■ **TRY IT**:
Go through the records below and report each line with "agent" in it.

■ **THE DATA**:
%%
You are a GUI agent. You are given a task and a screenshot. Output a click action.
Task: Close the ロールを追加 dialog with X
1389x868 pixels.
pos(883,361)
%%
%%
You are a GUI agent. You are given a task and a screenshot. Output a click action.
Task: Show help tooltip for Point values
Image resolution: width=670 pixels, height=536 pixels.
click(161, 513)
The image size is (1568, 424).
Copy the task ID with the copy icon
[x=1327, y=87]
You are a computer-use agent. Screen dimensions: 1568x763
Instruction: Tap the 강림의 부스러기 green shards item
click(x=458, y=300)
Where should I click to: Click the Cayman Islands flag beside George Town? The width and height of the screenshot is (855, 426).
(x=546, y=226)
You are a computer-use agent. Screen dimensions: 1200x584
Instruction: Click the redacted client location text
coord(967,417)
%%
■ **RESULT FOR THIS EXERCISE**:
You are a GUI agent. You are given a task and a screenshot. Output a click action.
You are a GUI agent. You are given a task and a screenshot. Output a click action.
You are a computer-use agent. Screen dimensions: 1568x763
You are a computer-use agent. Screen dimensions: 1200x584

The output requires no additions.